== Task input

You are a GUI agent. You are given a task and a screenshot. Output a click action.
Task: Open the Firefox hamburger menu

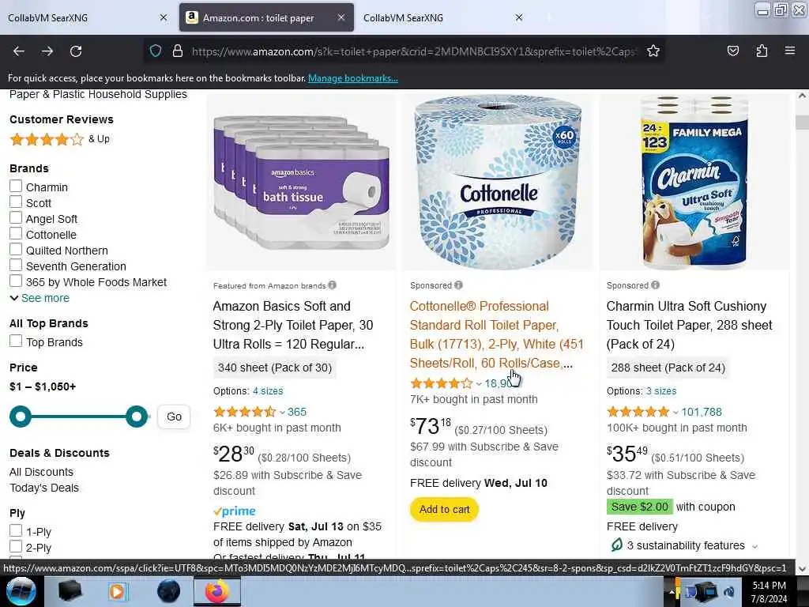(790, 51)
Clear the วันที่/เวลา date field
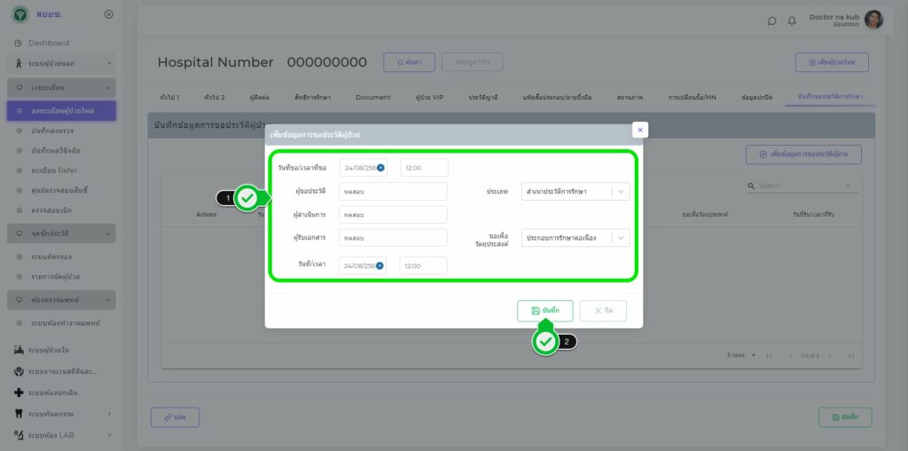 (380, 265)
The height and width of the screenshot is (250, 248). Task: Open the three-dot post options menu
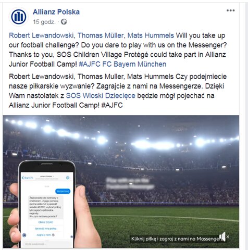point(230,10)
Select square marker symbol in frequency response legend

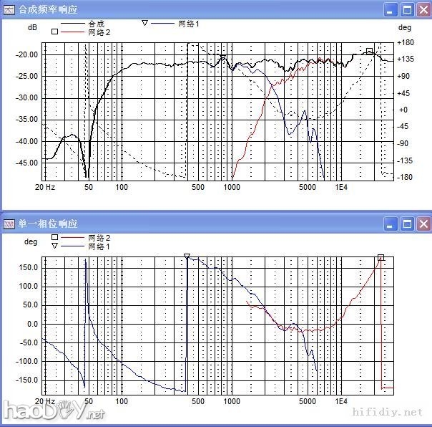[x=54, y=32]
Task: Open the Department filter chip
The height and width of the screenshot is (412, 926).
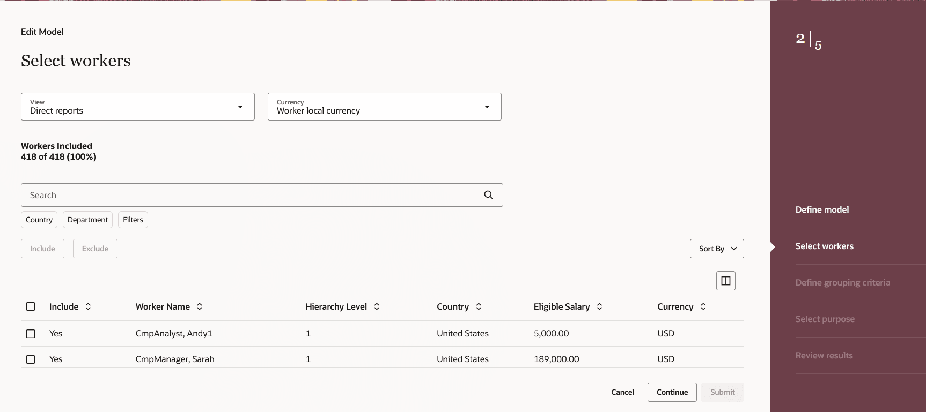Action: point(87,220)
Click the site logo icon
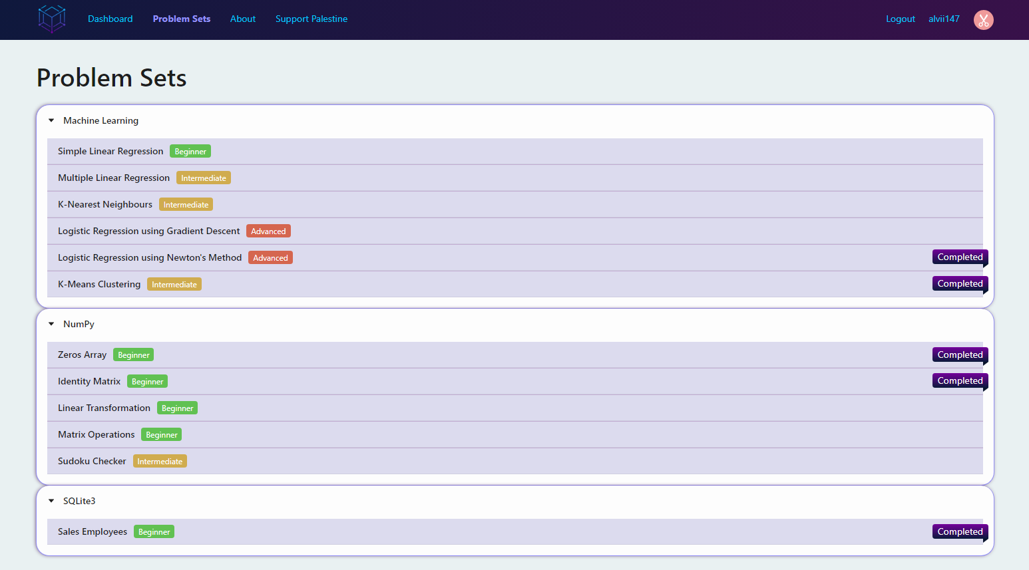Viewport: 1029px width, 570px height. [52, 19]
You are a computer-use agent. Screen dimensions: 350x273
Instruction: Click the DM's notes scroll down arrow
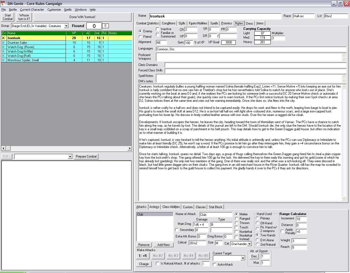[344, 199]
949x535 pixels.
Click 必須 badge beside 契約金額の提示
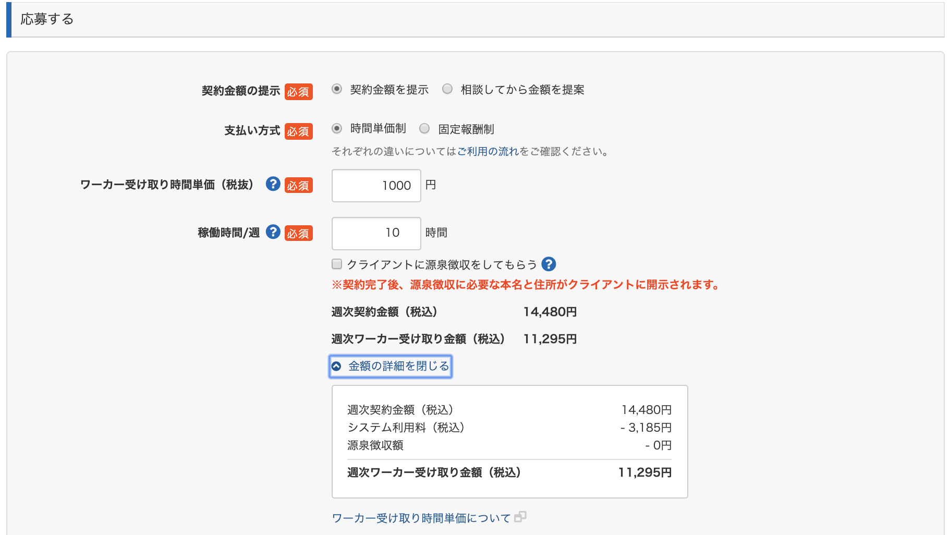(x=298, y=92)
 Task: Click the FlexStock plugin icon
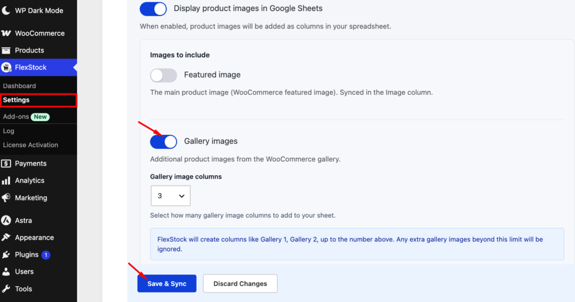point(6,67)
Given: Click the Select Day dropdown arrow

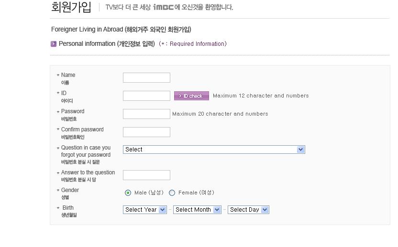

====

**Exercise:** Repeat each entry exactly as given; no pictures belong in the copy.

**Written reply:**
You are a GUI agent. You are given a task and a screenshot. Output a click action.
Task: Open the Firefox hamburger menu

(790, 51)
Clear the วันที่/เวลา date field
 (380, 265)
The height and width of the screenshot is (250, 248). Task: Open the three-dot post options menu
point(230,10)
Select square marker symbol in frequency response legend

[x=54, y=32]
Task: Open the Department filter chip
The height and width of the screenshot is (412, 926).
Action: point(87,220)
Click the site logo icon
Viewport: 1029px width, 570px height. [52, 19]
You are a computer-use agent. Screen dimensions: 350x273
Instruction: Click the DM's notes scroll down arrow
[344, 199]
949x535 pixels.
Click 必須 badge beside 契約金額の提示
(x=298, y=92)
 Task: Click the FlexStock plugin icon
point(6,67)
Given: Click the Select Day dropdown arrow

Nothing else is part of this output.